Given task
Scale the records that begin with the line containing "This screenshot has height=819, width=1456." and end with the line containing "[x=1037, y=106]", including both of those lines. Repeat every line, requests included, but multiply each coordinate in the answers by 2.15 and round it to a whole number, with halves rounded up. Omit the pictures.

Raw records
============

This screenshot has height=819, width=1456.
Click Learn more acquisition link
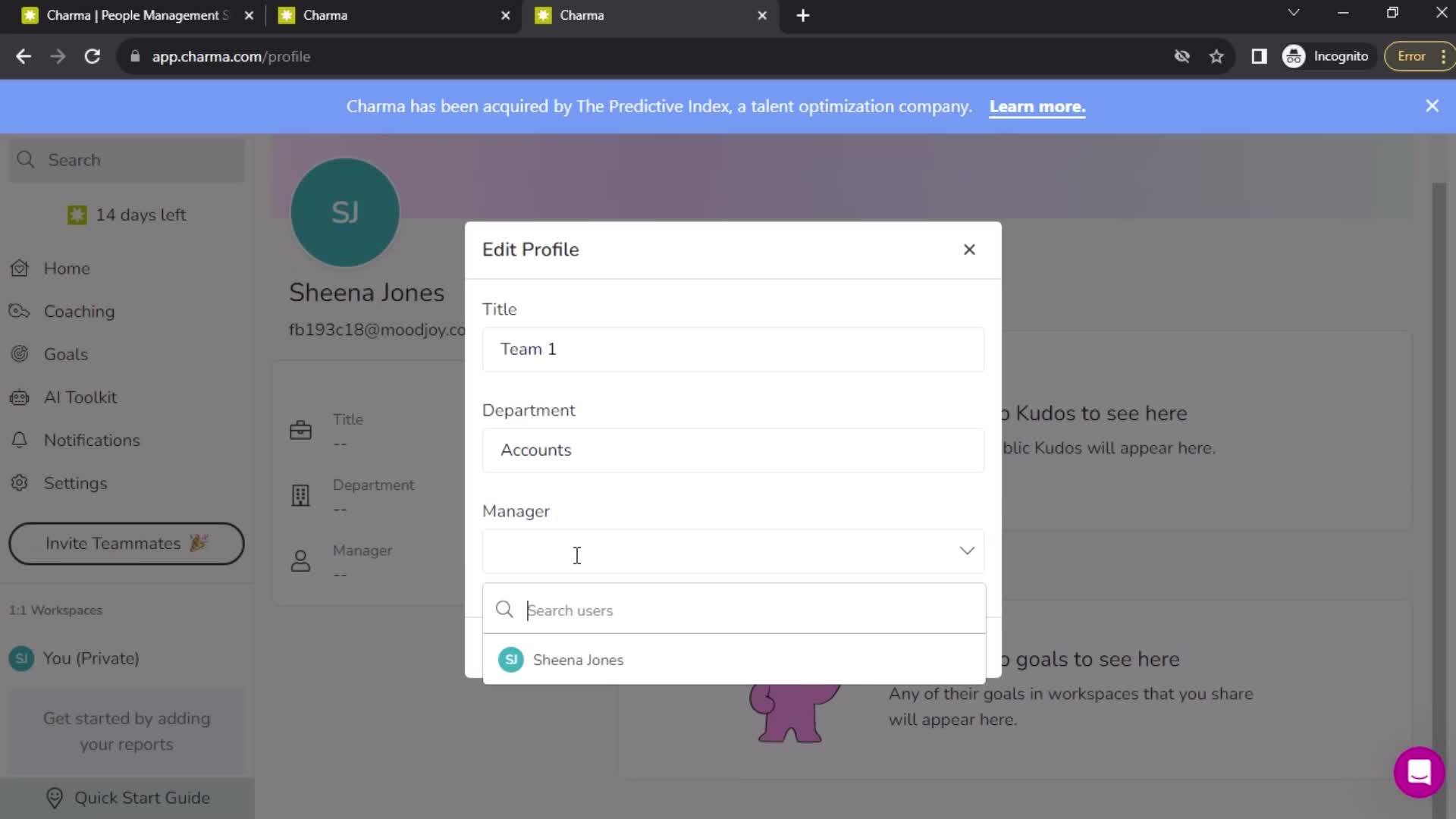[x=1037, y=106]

============

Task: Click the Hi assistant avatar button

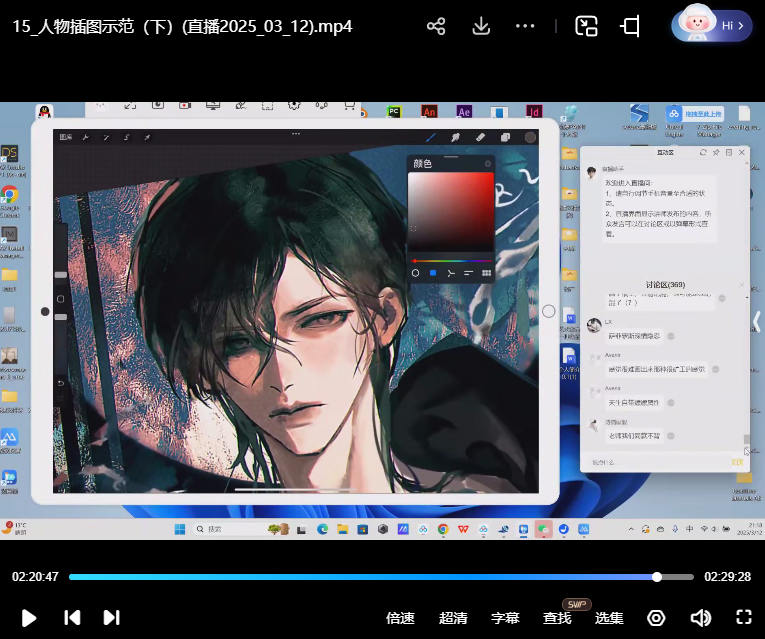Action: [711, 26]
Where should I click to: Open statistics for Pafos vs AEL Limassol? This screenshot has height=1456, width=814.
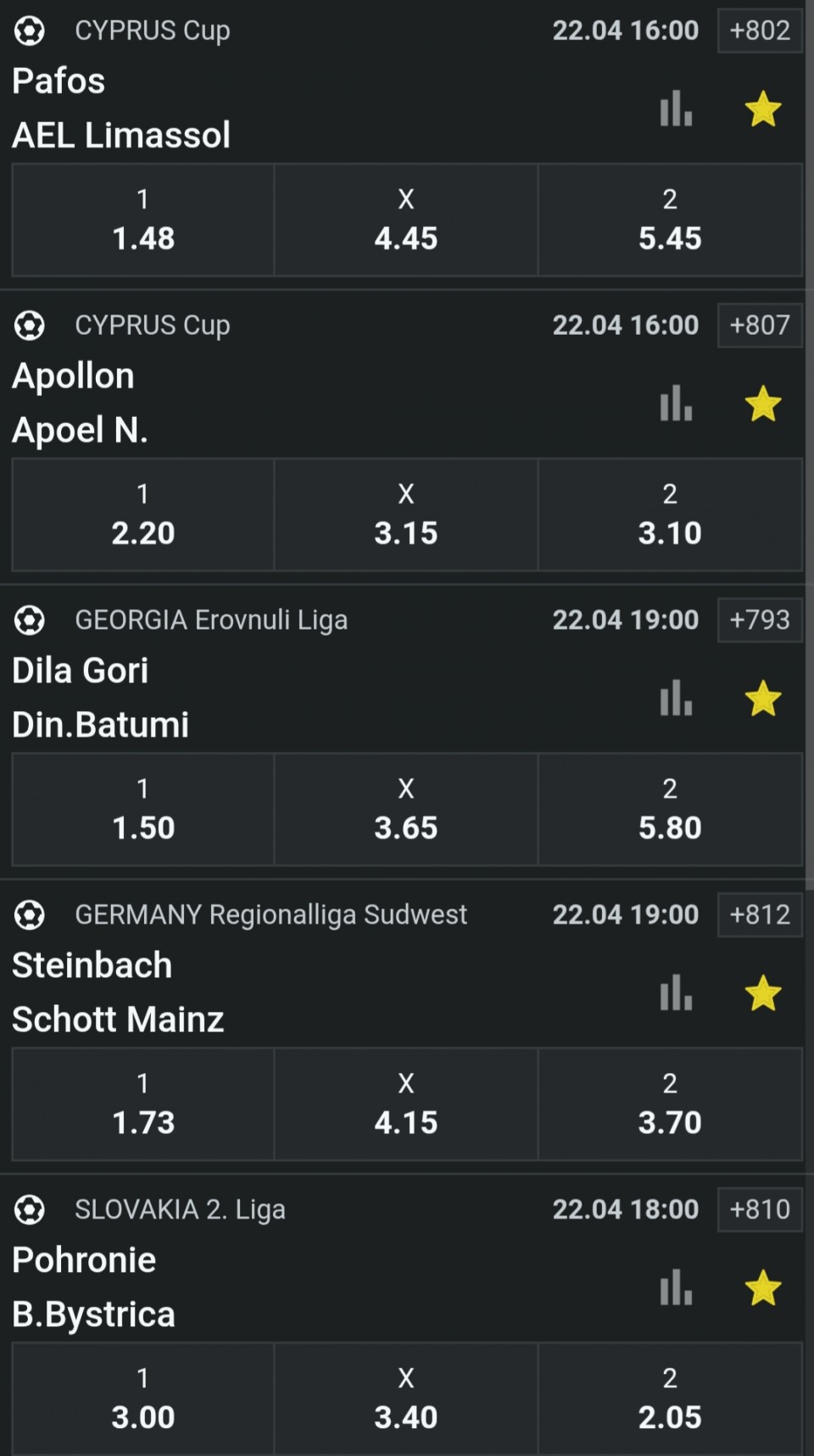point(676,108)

============

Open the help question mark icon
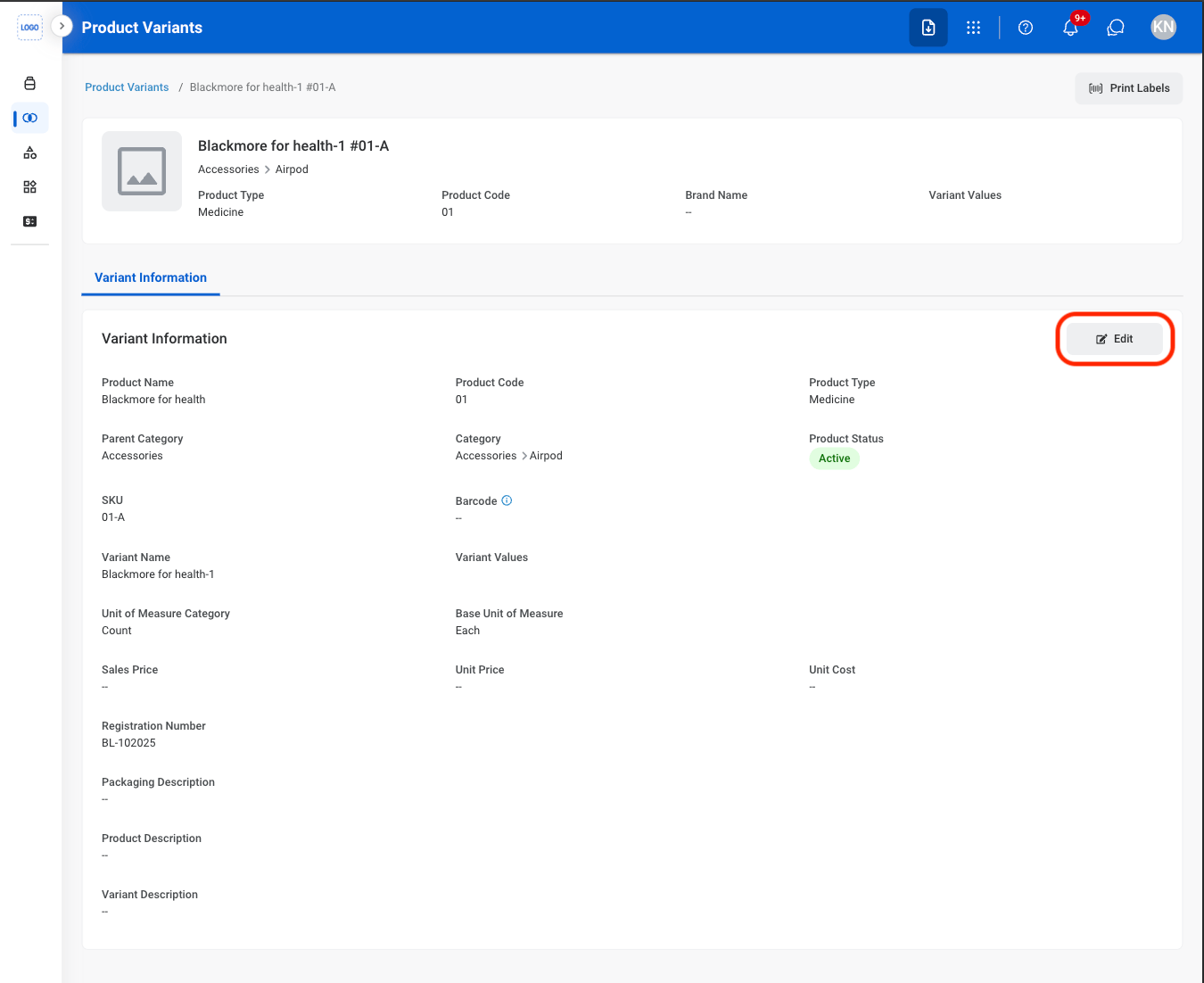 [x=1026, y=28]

============

Worked answer
This screenshot has height=819, width=1456.
Click Learn more acquisition link
[x=2230, y=228]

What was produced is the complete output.